UK unemployment could climb higher than current forecasts as the pandemic continues to hit jobs, a Bank of England policymaker has said.
Gertjan Vlieghe, a member of the Bank’s Monetary Policy Committee, warned the jobless rate could rise above the Bank’s predicted peak of 7.5%.
In a speech on Tuesday, he said not all of the current two million furloughed workers would return to their jobs.
“The risks are skewed towards even larger [job] losses,” he said.
“Even though the headline rate of unemployment has moved up only moderately so far, evaluating unemployment accurately during the pandemic is a phenomenal challenge,” Mr Vlieghe said.
At the height of the pandemic earlier this year more than 30% of the private sector workforce was on furlough, he pointed out.
Since then more than two-thirds have returned to work, but that still leaves 9% of the private sector workforce, or just over two million, who are not.

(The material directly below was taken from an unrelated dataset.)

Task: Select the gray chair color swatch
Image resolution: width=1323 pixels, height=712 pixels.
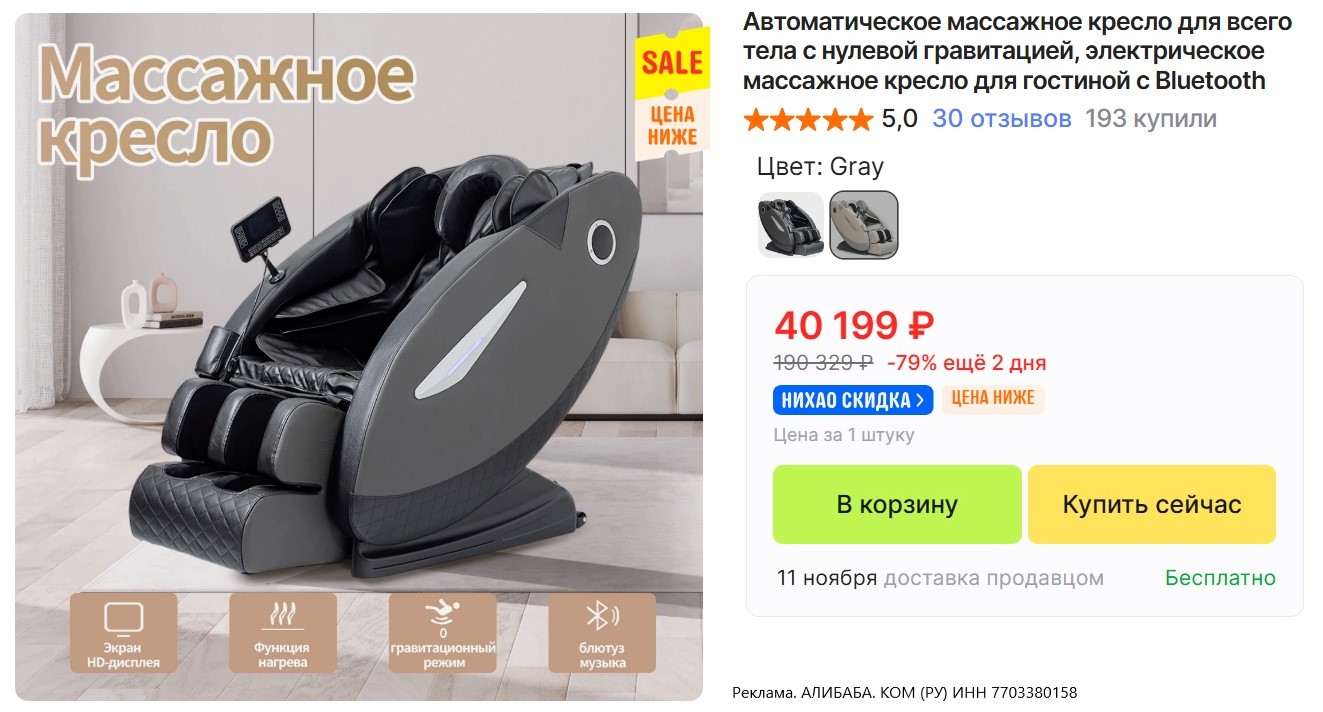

Mr Vlieghe pointed out that in the global financial crisis of 2008-09 a net 3.3% of the workforce lost their job. In the 1990s recession, that number was 3.8%, and in the 1980s recession, it was 6.6%.
Figures released last week showed the unemployment rate hit 4.5% in the three months to August, the highest in more than three years, while redundancies rose to their highest level since 2009
In August. the Bank of England forecast that the unemployment rate would reach a peak of 7.5%, implying aggregate net job losses on the same scale as in the global financial crisis.
But that figure looks like an underestimate now, Mr Vlieghe said.
“The fact that redundancies are rising sharply and the number of vacancies is only at around 60% of its level at the start of this year makes it difficult to see a scenario where all of the remaining furloughed workers are reintegrated seamlessly into the labour force,” he said.
There is huge uncertainty about the scale of job losses, in both directions, he added, “but in my view, the risks are skewed towards even larger losses, implying even more slack in the economy than in our central projection.”
He predicted the economy may need further financial stimulus, “given that virus prevalence has been increasing again recently” and “it appears that the downside risks to the economic outlook are starting to materialise”.